» Set task: Please rewrite the items below, swapping "GUI agent" for "interface agent" wherever it occurs and leaving everything else unchanged.
--------------------
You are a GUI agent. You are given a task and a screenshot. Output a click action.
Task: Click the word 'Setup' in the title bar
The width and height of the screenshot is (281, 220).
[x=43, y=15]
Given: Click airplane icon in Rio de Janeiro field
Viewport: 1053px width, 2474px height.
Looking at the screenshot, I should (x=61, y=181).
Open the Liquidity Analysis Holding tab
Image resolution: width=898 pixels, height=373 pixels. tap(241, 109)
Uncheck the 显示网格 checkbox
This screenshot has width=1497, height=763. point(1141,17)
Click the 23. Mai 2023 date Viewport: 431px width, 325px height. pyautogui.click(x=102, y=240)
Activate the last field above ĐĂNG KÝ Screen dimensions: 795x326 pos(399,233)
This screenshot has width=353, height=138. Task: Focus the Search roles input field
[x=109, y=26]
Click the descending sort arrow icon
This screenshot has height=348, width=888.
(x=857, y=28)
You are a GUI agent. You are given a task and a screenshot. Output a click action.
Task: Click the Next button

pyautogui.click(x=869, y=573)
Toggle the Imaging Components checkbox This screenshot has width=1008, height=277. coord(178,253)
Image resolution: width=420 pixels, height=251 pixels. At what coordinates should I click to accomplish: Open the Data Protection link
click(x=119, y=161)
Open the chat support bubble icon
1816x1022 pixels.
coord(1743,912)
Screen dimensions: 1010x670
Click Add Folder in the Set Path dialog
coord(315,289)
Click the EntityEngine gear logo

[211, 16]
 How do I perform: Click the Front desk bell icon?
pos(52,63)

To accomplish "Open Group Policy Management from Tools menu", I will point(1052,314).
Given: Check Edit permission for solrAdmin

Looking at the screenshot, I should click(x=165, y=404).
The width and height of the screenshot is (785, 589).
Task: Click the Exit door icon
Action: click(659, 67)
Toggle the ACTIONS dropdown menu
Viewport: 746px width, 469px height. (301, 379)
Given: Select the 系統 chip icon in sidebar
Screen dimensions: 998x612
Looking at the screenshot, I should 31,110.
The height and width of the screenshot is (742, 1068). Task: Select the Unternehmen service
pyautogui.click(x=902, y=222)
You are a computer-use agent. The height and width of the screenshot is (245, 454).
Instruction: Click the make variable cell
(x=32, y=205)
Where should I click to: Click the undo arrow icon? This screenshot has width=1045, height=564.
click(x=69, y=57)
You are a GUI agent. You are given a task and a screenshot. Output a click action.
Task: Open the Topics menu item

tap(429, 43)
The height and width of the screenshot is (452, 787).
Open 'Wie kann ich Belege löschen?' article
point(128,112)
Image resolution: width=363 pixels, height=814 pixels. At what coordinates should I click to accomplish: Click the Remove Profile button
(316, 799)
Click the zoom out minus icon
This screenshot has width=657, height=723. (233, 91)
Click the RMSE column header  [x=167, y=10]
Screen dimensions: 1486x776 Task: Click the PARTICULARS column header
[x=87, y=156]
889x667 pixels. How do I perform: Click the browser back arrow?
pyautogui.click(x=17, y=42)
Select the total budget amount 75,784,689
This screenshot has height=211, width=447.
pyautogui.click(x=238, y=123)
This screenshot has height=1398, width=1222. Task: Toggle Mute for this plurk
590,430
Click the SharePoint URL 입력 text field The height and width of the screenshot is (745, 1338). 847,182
--------------------
» Completed task:
You are a interface agent. You are given a task and a screenshot. Output a click action.
Task: Click the word 'Setup' in the title bar
The width and height of the screenshot is (281, 220).
[x=43, y=15]
Given: Click airplane icon in Rio de Janeiro field
Viewport: 1053px width, 2474px height.
Looking at the screenshot, I should (x=61, y=181).
Open the Liquidity Analysis Holding tab
Image resolution: width=898 pixels, height=373 pixels. tap(241, 109)
Uncheck the 显示网格 checkbox
This screenshot has width=1497, height=763. point(1141,17)
Click the 23. Mai 2023 date Viewport: 431px width, 325px height. pyautogui.click(x=102, y=240)
Activate the last field above ĐĂNG KÝ Screen dimensions: 795x326 pos(399,233)
This screenshot has width=353, height=138. Task: Focus the Search roles input field
[x=109, y=26]
Click the descending sort arrow icon
This screenshot has height=348, width=888.
(x=857, y=28)
You are a interface agent. You are given a task and a screenshot. Output a click action.
Task: Click the Next button

pyautogui.click(x=869, y=573)
Toggle the Imaging Components checkbox This screenshot has width=1008, height=277. coord(178,253)
Image resolution: width=420 pixels, height=251 pixels. At what coordinates should I click to accomplish: Open the Data Protection link
click(x=119, y=161)
Open the chat support bubble icon
1816x1022 pixels.
coord(1743,912)
Screen dimensions: 1010x670
Click Add Folder in the Set Path dialog
coord(315,289)
Click the EntityEngine gear logo

[211, 16]
 How do I perform: Click the Front desk bell icon?
pos(52,63)

To accomplish "Open Group Policy Management from Tools menu", I will point(1052,314).
Given: Check Edit permission for solrAdmin

Looking at the screenshot, I should click(x=165, y=404).
The width and height of the screenshot is (785, 589).
Task: Click the Exit door icon
Action: click(659, 67)
Toggle the ACTIONS dropdown menu
Viewport: 746px width, 469px height. (301, 379)
Given: Select the 系統 chip icon in sidebar
Screen dimensions: 998x612
Looking at the screenshot, I should 31,110.
The height and width of the screenshot is (742, 1068). Task: Select the Unternehmen service
pyautogui.click(x=902, y=222)
You are a computer-use agent. The height and width of the screenshot is (245, 454).
Instruction: Click the make variable cell
(x=32, y=205)
Where should I click to: Click the undo arrow icon? This screenshot has width=1045, height=564.
click(x=69, y=57)
You are a interface agent. You are given a task and a screenshot. Output a click action.
Task: Open the Topics menu item

tap(429, 43)
The height and width of the screenshot is (452, 787).
Open 'Wie kann ich Belege löschen?' article
point(128,112)
Image resolution: width=363 pixels, height=814 pixels. At what coordinates should I click to accomplish: Click the Remove Profile button
(316, 799)
Click the zoom out minus icon
This screenshot has width=657, height=723. (233, 91)
Click the RMSE column header  [x=167, y=10]
Screen dimensions: 1486x776 Task: Click the PARTICULARS column header
[x=87, y=156]
889x667 pixels. How do I perform: Click the browser back arrow?
pyautogui.click(x=17, y=42)
Select the total budget amount 75,784,689
This screenshot has height=211, width=447.
pyautogui.click(x=238, y=123)
This screenshot has height=1398, width=1222. Task: Toggle Mute for this plurk
590,430
Click the SharePoint URL 입력 text field The height and width of the screenshot is (745, 1338). 847,182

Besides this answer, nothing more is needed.